▸ Given problem
Reproduce each of the following entries line for line, without altering any character.

[BEGIN]

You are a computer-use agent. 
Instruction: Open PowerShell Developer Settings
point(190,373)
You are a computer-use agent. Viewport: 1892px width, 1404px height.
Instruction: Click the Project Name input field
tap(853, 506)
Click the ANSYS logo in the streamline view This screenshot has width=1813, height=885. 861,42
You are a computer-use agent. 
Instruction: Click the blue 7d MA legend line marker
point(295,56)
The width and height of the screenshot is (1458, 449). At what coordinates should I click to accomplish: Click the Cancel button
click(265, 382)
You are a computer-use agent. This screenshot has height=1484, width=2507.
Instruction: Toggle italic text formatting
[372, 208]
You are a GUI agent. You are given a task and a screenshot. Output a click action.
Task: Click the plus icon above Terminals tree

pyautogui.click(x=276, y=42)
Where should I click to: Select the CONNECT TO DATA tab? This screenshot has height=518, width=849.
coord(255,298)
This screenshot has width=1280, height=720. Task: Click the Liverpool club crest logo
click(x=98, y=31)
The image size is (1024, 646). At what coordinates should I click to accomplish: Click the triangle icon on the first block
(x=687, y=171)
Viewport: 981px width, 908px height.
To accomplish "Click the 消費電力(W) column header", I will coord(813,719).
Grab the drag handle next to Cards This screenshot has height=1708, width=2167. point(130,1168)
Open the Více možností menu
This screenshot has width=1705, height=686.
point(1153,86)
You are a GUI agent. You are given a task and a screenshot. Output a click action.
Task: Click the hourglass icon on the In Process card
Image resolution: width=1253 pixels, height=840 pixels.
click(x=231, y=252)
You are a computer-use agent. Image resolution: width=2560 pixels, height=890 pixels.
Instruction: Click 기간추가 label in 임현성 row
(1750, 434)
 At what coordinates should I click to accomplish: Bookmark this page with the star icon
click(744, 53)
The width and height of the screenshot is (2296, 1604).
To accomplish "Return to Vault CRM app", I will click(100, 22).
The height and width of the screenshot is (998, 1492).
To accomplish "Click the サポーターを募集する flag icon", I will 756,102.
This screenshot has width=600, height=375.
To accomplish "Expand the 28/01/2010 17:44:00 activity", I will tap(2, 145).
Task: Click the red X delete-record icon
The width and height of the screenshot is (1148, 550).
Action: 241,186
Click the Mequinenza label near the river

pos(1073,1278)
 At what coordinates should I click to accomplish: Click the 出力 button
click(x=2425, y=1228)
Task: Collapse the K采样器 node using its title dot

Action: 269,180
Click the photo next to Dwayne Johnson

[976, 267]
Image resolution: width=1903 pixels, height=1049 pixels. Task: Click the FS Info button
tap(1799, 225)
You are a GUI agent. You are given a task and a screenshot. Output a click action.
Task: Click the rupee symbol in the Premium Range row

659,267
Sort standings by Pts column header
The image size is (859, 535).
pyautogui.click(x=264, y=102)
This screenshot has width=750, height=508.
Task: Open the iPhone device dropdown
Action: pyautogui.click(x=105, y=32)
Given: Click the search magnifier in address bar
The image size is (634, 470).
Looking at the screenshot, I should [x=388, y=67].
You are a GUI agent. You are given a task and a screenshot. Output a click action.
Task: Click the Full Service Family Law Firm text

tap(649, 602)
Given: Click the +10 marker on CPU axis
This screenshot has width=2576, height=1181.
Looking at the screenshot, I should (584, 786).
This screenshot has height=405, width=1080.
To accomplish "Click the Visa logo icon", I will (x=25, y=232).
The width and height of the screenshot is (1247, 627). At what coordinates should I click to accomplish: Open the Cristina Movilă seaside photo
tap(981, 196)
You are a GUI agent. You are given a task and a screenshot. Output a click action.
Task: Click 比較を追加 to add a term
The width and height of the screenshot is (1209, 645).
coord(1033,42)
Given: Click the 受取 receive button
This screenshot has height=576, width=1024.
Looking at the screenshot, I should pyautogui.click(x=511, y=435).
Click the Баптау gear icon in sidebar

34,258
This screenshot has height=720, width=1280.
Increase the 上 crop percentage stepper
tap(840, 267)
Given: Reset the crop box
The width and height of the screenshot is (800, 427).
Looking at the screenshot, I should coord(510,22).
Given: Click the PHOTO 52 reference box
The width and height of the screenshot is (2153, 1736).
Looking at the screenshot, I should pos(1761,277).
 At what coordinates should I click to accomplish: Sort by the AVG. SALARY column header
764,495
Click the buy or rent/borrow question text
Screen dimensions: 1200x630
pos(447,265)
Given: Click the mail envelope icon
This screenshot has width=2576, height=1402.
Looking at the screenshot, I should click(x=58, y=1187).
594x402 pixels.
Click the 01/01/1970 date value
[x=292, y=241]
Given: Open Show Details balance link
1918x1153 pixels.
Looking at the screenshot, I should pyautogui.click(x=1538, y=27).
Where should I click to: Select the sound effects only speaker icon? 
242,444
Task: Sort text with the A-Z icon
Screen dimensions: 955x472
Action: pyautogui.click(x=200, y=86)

[END]

▸ Exercise result
You are a computer-use agent. 
Instruction: Open PowerShell Developer Settings
point(190,373)
You are a computer-use agent. Viewport: 1892px width, 1404px height.
Instruction: Click the Project Name input field
tap(853, 506)
Click the ANSYS logo in the streamline view This screenshot has width=1813, height=885. 861,42
You are a computer-use agent. 
Instruction: Click the blue 7d MA legend line marker
point(295,56)
The width and height of the screenshot is (1458, 449). At what coordinates should I click to accomplish: Click the Cancel button
click(265, 382)
You are a computer-use agent. This screenshot has height=1484, width=2507.
Instruction: Toggle italic text formatting
[372, 208]
You are a GUI agent. You are given a task and a screenshot. Output a click action.
Task: Click the plus icon above Terminals tree

pyautogui.click(x=276, y=42)
Where should I click to: Select the CONNECT TO DATA tab? This screenshot has height=518, width=849.
coord(255,298)
This screenshot has width=1280, height=720. Task: Click the Liverpool club crest logo
click(x=98, y=31)
The image size is (1024, 646). At what coordinates should I click to accomplish: Click the triangle icon on the first block
(x=687, y=171)
Viewport: 981px width, 908px height.
To accomplish "Click the 消費電力(W) column header", I will coord(813,719).
Grab the drag handle next to Cards This screenshot has height=1708, width=2167. point(130,1168)
Open the Více možností menu
This screenshot has width=1705, height=686.
point(1153,86)
You are a GUI agent. You are given a task and a screenshot. Output a click action.
Task: Click the hourglass icon on the In Process card
Image resolution: width=1253 pixels, height=840 pixels.
click(x=231, y=252)
You are a computer-use agent. Image resolution: width=2560 pixels, height=890 pixels.
Instruction: Click 기간추가 label in 임현성 row
(1750, 434)
 At what coordinates should I click to accomplish: Bookmark this page with the star icon
click(744, 53)
The width and height of the screenshot is (2296, 1604).
To accomplish "Return to Vault CRM app", I will click(100, 22).
The height and width of the screenshot is (998, 1492).
To accomplish "Click the サポーターを募集する flag icon", I will 756,102.
This screenshot has width=600, height=375.
To accomplish "Expand the 28/01/2010 17:44:00 activity", I will tap(2, 145).
Task: Click the red X delete-record icon
The width and height of the screenshot is (1148, 550).
Action: 241,186
Click the Mequinenza label near the river

pos(1073,1278)
 At what coordinates should I click to accomplish: Click the 出力 button
click(x=2425, y=1228)
Task: Collapse the K采样器 node using its title dot

Action: 269,180
Click the photo next to Dwayne Johnson

[976, 267]
Image resolution: width=1903 pixels, height=1049 pixels. Task: Click the FS Info button
tap(1799, 225)
You are a GUI agent. You are given a task and a screenshot. Output a click action.
Task: Click the rupee symbol in the Premium Range row

659,267
Sort standings by Pts column header
The image size is (859, 535).
pyautogui.click(x=264, y=102)
This screenshot has width=750, height=508.
Task: Open the iPhone device dropdown
Action: pyautogui.click(x=105, y=32)
Given: Click the search magnifier in address bar
The image size is (634, 470).
Looking at the screenshot, I should [x=388, y=67].
You are a GUI agent. You are given a task and a screenshot. Output a click action.
Task: Click the Full Service Family Law Firm text

tap(649, 602)
Given: Click the +10 marker on CPU axis
This screenshot has width=2576, height=1181.
Looking at the screenshot, I should (584, 786).
This screenshot has height=405, width=1080.
To accomplish "Click the Visa logo icon", I will (x=25, y=232).
The width and height of the screenshot is (1247, 627). At what coordinates should I click to accomplish: Open the Cristina Movilă seaside photo
tap(981, 196)
You are a GUI agent. You are given a task and a screenshot. Output a click action.
Task: Click 比較を追加 to add a term
The width and height of the screenshot is (1209, 645).
coord(1033,42)
Given: Click the 受取 receive button
This screenshot has height=576, width=1024.
Looking at the screenshot, I should pyautogui.click(x=511, y=435).
Click the Баптау gear icon in sidebar

34,258
This screenshot has height=720, width=1280.
Increase the 上 crop percentage stepper
tap(840, 267)
Given: Reset the crop box
The width and height of the screenshot is (800, 427).
Looking at the screenshot, I should coord(510,22).
Given: Click the PHOTO 52 reference box
The width and height of the screenshot is (2153, 1736).
Looking at the screenshot, I should pos(1761,277).
 At what coordinates should I click to accomplish: Sort by the AVG. SALARY column header
764,495
Click the buy or rent/borrow question text
Screen dimensions: 1200x630
pos(447,265)
Given: Click the mail envelope icon
This screenshot has width=2576, height=1402.
Looking at the screenshot, I should click(x=58, y=1187).
594x402 pixels.
Click the 01/01/1970 date value
[x=292, y=241]
Given: Open Show Details balance link
1918x1153 pixels.
Looking at the screenshot, I should pyautogui.click(x=1538, y=27).
Where should I click to: Select the sound effects only speaker icon? 
242,444
Task: Sort text with the A-Z icon
Screen dimensions: 955x472
Action: pyautogui.click(x=200, y=86)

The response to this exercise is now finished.